Cuando mi padre, mi abuelo, mi abuela y, pocas veces, mi madre, hablaban de mí a otras personas, hacían que me sintiera avergonzada, porque me ensalzaban mucho y eso me daba ganas de gritar: ¡Qué yo no soy así, qué no valgo tanto!…
Curiosamente, aunque no presumo de mis hijos ante los demás, lo cierto es que no lo hago por no parecer presuntuosa, pero, en el fondo, me he dado cuenta de que a los hijos se les quiere de tal manera que si tienen defectos los padres los transformamos en virtudes. Para mí, como para cualquier madre o padre (sé que subjetivamente), no hay otros mejores que mis hijos.
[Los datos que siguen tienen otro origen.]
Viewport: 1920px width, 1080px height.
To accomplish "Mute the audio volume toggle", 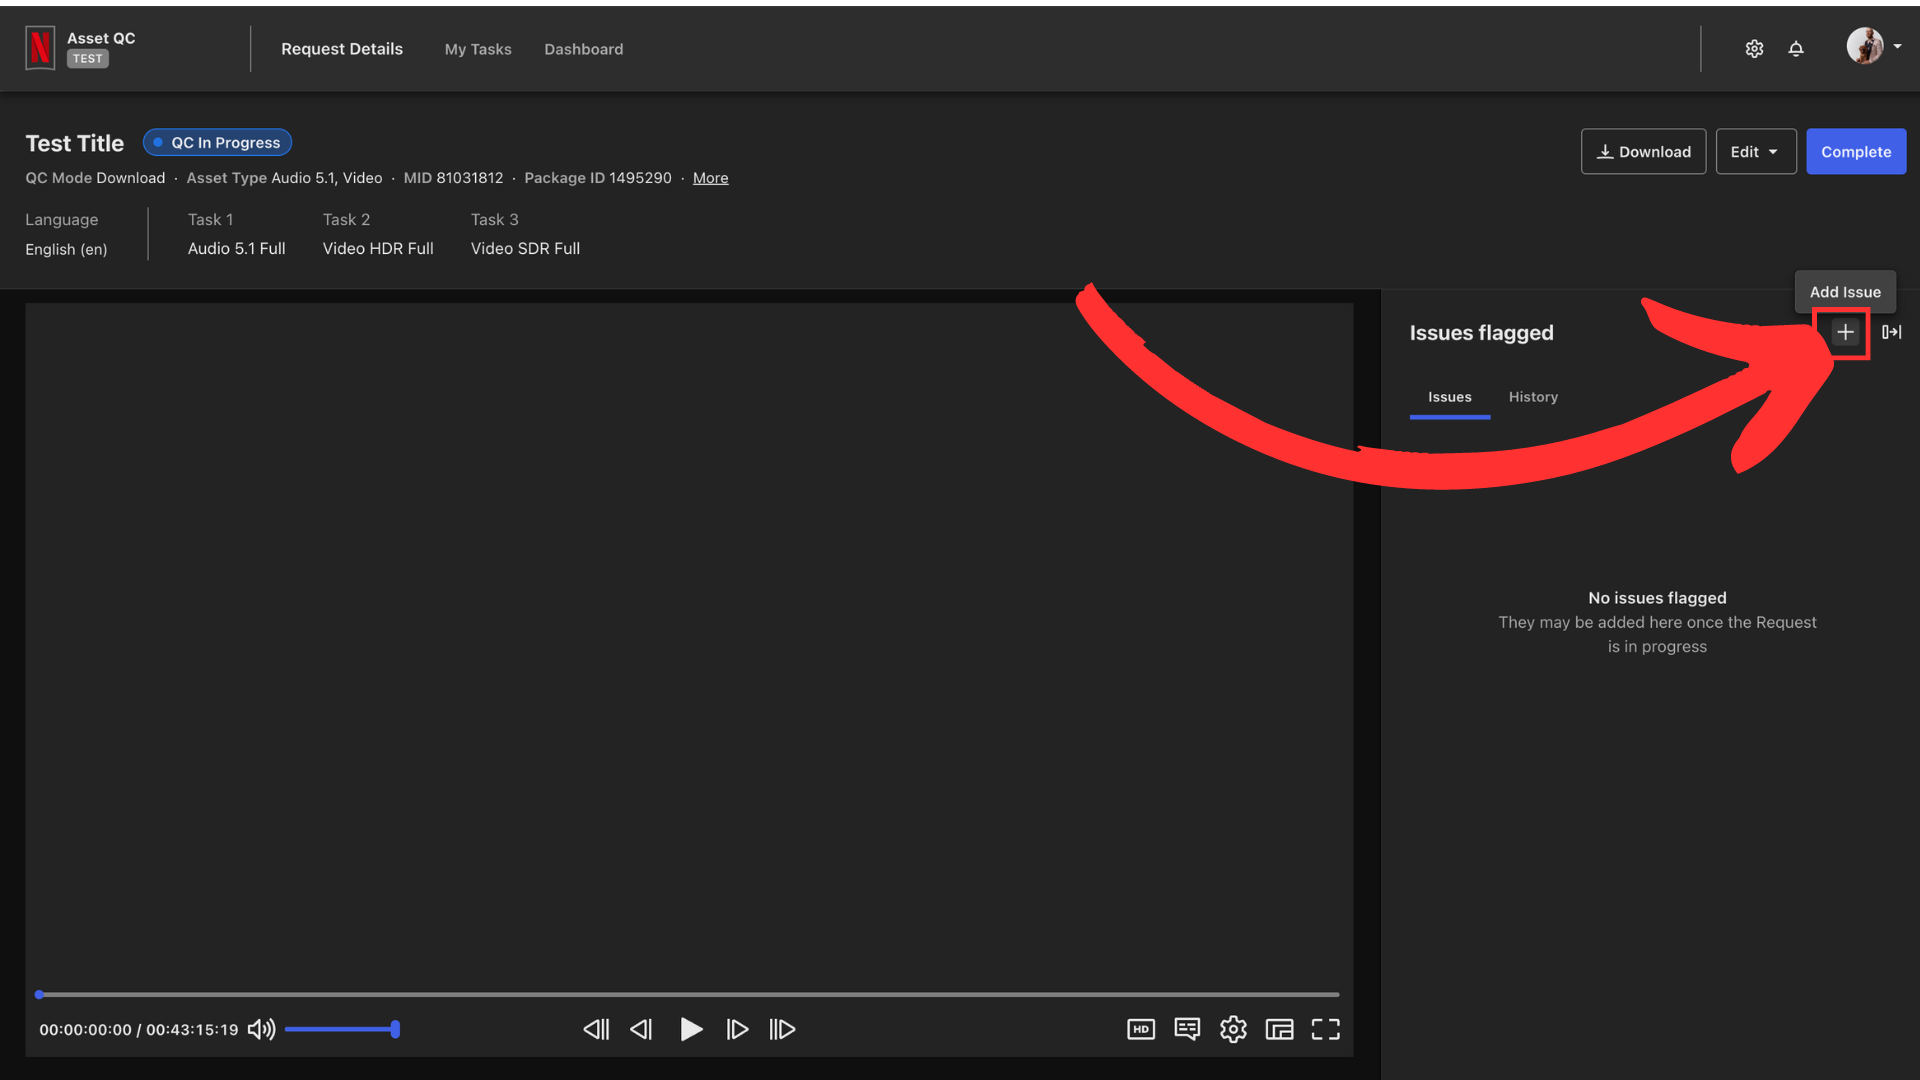I will click(x=261, y=1029).
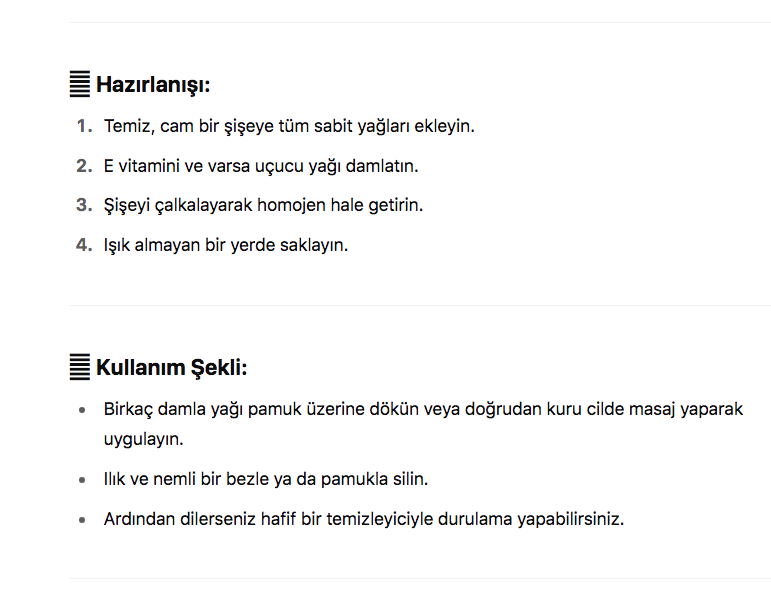Click list number 3 marker
The image size is (771, 599).
[x=84, y=205]
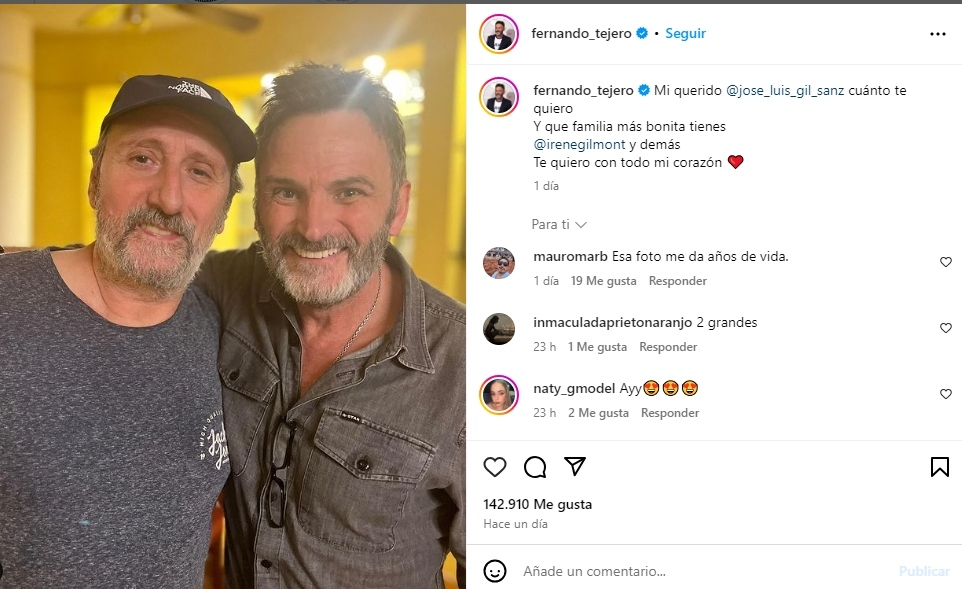This screenshot has height=589, width=962.
Task: View likes on mauromarb's comment (19 Me gusta)
Action: pos(603,281)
Debe ser que nuestro “paleo cerebro”, nuestros instintos, aquello que arrastramos generación tras generación, nos obliga, para salvaguardar los genes y con ello a la especie, a sentir un amor desmedido por nuestros preciosos retoños.
Esto que he dicho sobre mi familia y sobre la herencia genética, partiendo de que la infancia es la patria, viene a colación de aquello que, después de a mis hijos, más amo en la vida; la LIBERTAD. Esa cosa que te alienta a SER lo que quieras SER, sin perspectivas ajenas, sin sentir que eres una estafa que defrauda a aquellos que te han moldeado o tratado de moldear a su imagen y semejanza.
Me ha costado mucho reconocer que el que a mis padres y abuelos no les apeteciera que yo me alejase de sus vidas, era algo natural. Lo que ya no era tan natural fue mi falta de valentía, de rebeldía…; aquella congoja que siempre me asaltaba cuando estaba lejos de mi familia y de mi casa, siendo adulta.
Ahora, ellos ya no están y, precisamente ahora, se me han instalado una especie de imanes en los pies que me atraen hacia este lugar, sin que tenga verdaderas ganas de vivir en ninguna otra parte. Muchas veces me digo a mi misma y a los demás que quiero alejarme cuanto antes de aquí, que estoy deseando jubilarme para nunca más volver…De sobra sé que eso es una tardía rebeldía que ya no me corresponde.
Sí, no me queda más remedio que amarte, mi preciosa ciudad, mi manso y brillante río, mis piedras milenarias, mi luz, la de esta preciosa tierra…Voy a alejarme de vez en cuando de ti, pero sólo porque necesito echarte de menos.
RAICES Y ALAS, AMBAS COSAS SON NECESARIAS; ALAS PARA ALEJARSE Y RAICES PARA VOLVER AMANDO.